Yunus Nadi kim, Cumhuriyet Gazetesinin kurucusu, sahibi ve başyazarı… Bunu bugün yazsak “Amma da uçmuşsun” derler. Kanal İstanbul bile bundan daha yapılabilir olduğu halde ne kadar tartışıldı, tartışılacak.

MECLİS’TE AT, ÖKÜZ VERGİSİ TARTIŞMASI

“Hükümet hayvan vergilerinden muhtelif nispetlerde (çeşitli oranlarda) tenzilat (indirim) yaptı. At’ı, merkebi vergiden bütün bütün istisna etti. Bu ameliyenin bütçe üzerine 2,5 milyon lira tesiri olacaktır. Halil Menteşe’nin Meclis’te ‘At vergiden istisna edildi. Öküzün vergisi yarıya indirildi. Bu bir müsavatsızlıktır (eşitsizliktir)’ diye yaptığı tenkid, münakaşalara (tartışmalara) vesile oldu. At, bilhassa (özellikle) himayeye muhtaçtı. İstisna yerindedir. Zira memlekette motorlu vesaitin (taşıtların) nakliye işlerinde taammüm etmeye (yayılmaya, genelleşmeye) başladığı günlerden beri ve demiryollarının tekemmülünden (gelişmesinden) beri at nesli tehlikeye düşmüştür. Bunu koruman bir milli müdafaa meselesidir. Bu da ancak ziraata mevki vermekle mümkün olabilirdi ki hükümetin yaptığı budur. Öküze nisbetle atın fazla himaye görmesi ziraatte mevki almasına hizmet edecektir. 25.3.1938”

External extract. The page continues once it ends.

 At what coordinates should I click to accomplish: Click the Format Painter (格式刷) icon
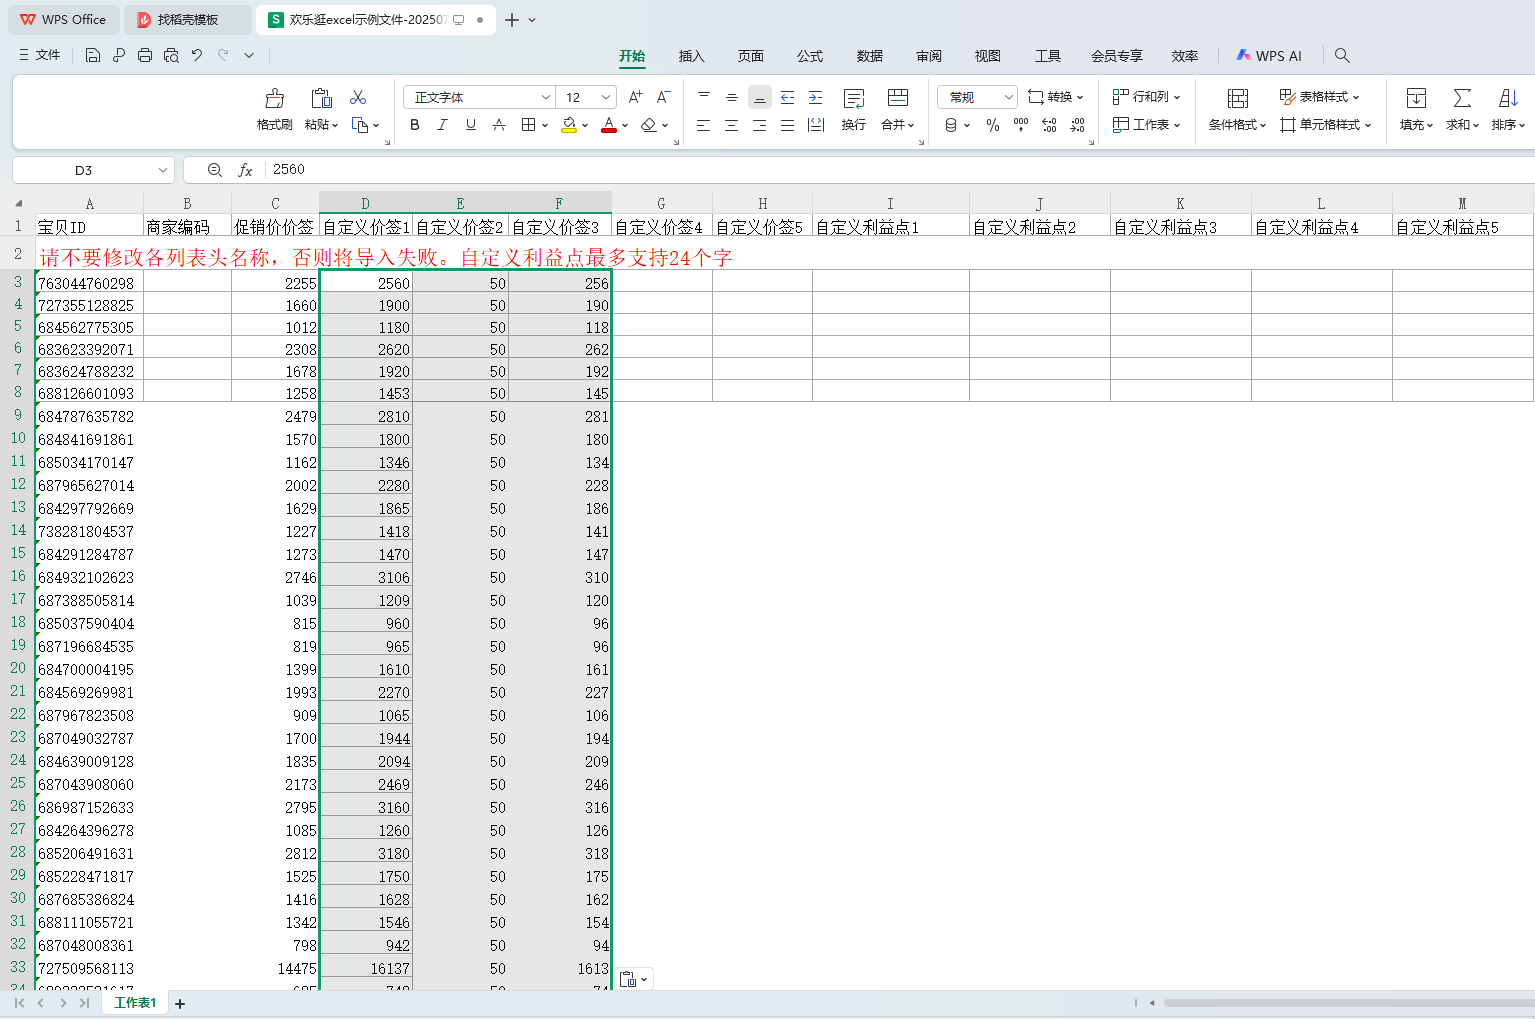click(274, 99)
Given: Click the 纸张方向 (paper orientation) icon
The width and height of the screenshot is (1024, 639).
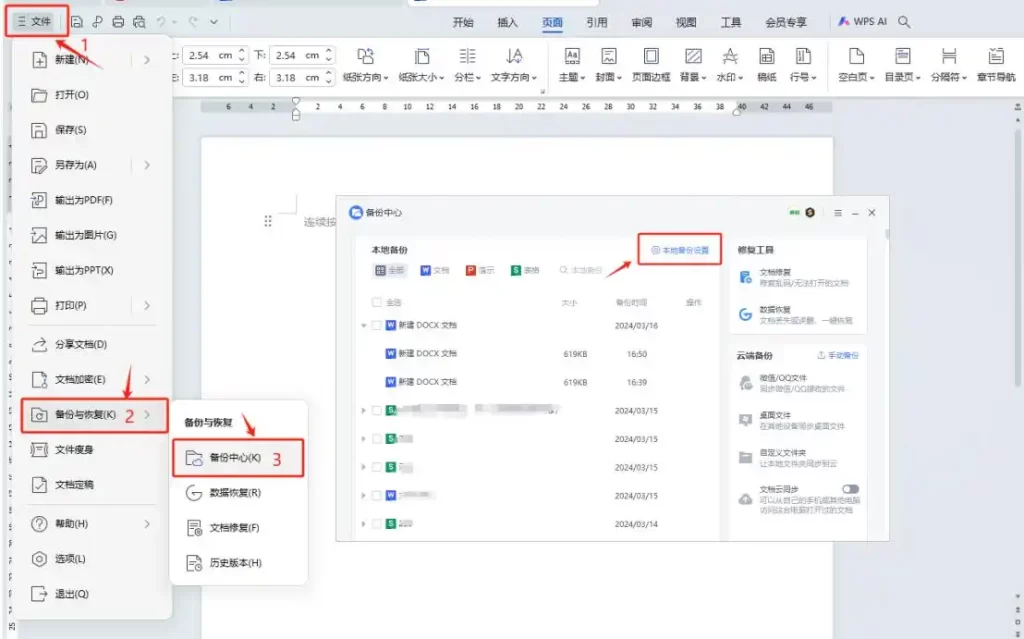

VAN MEBUSU MÜNİP BEY’İN KİNYAS KARTAL’IN AŞİRETİNE DAİR ANLATTIKLARI

Asım Us’a milletvekili arkadaşı Münip Bey yöresine değgin birçok gerçeği anlatmış. Bunlardan biri de o yörenin en ünlü aşiretlerinden biri olan Bruki aşiretine ilişkin verdiği bilgiler. Brukiler bugün de Van siyasetinde etkindiler. Ama bir zamanlar çok ünlü bir politikacıları vardı: Kinyas Kartal.

Münip Bey’in anlattıkları şunlar: “Revan ile bize hudut olan yerlerde Bruki Aşireti vardır. Bunlardan 50 bin nüfus Van’ın istirdatı (geri alınması) sırasında Türkiye’ye iltica etmişlerdi. Bunlar ne Türk’tür, ne Kürt’tür, ne Ermeni ve ne de Rus’tur. Fakat dört kavmin de dilini bilirler. Meslekleri de çobanlıktır. Ziraat bilmezler. Kendilerine sorulursa Müslümanız derler, fakat Allah nedir bilmezler.”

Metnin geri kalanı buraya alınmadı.